Einer seiner Vorgänger, wenn auch in etwas schwieriger Traditionslinie, war diesen Weg einst täglich gegangen. Als Johannes Hassenpflug nach Bestimmung vom 14. Oktober 1789, dem Jahr der Französischen Revolution, Stadtschultheiß – also Bürgermeister – der Neustadt Hanau wurde, war das Neustädter Rathaus seit gerade einmal 56 Jahren in Betrieb. Einen „tüchtigen, pflichttreuen Beamten“1 brauchte man im Rathaus der Neustadt, weil die von französischen und Schweizer Hugenotten sowie von flämischen und wallonischen Calvinisten und aus Frankfurt kommenden Reformierten bewohnte Stadt nach Ausbruch der Revolution in Frankreich zum Fluchtort vieler Revolutionsgegner geworden war.
Schwierig ist die bürgermeisterliche Traditionslinie, weil es seit dem 1. Juni 1597 Hanau zweimal gab: Hanau Altstadt und Hanau Neustadt. Philipp Ludwig II. hatte an diesem Tag einen Vertrag mit calvinistischen Glaubensflüchtlingen aus den Spanischen Niederlanden und der Wallonie sowie Frankfurter Reformierten geschlossen, die ‚Kapitulation der Neustadt Hanau‘. Sie gilt als Gründungsakt des zweiten Hanau. Bis 1821 dauerte die Zweistädtezeit.

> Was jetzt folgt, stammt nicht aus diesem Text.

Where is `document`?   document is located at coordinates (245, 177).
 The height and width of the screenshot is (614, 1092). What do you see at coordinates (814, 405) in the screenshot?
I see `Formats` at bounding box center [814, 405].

Der Oberbürgermeister ist immer noch nicht am Haus angekommen. Er musste erst noch einmal kurz zum Brüder-Grimm-Denkmal des Bildhauers Syrius Eberle von 1896 schauen, als hätte er sagen wollen: ‚Jetzt gehe ich zu einem Haus, das ihr ganz bestimmt gekannt habt. Wir werden da gleich eine Tafel anbringen für eine Frau, mit der ihr einmal befreundet wart.‘ Wo auf dem Neustädter Marktplatz seit 1896 das Nationaldenkmal der Brüder Jacob und Wilhelm Grimm steht, hatte sich seit 1768 der Röhrenbrunnen mit dem hessischen Löwen obendrauf und Leda mit dem Schwan am Sockel befunden.2 Der Brunnen wich dem Grimm-Denkmal, kam auf die Philipp-Ludwig-Anlage am Paradeplatz, dem heutigen Freiheitsplatz, und wurde dann am 19. März 1945 beim alliierten Luftangriff auf Hanau zerstört.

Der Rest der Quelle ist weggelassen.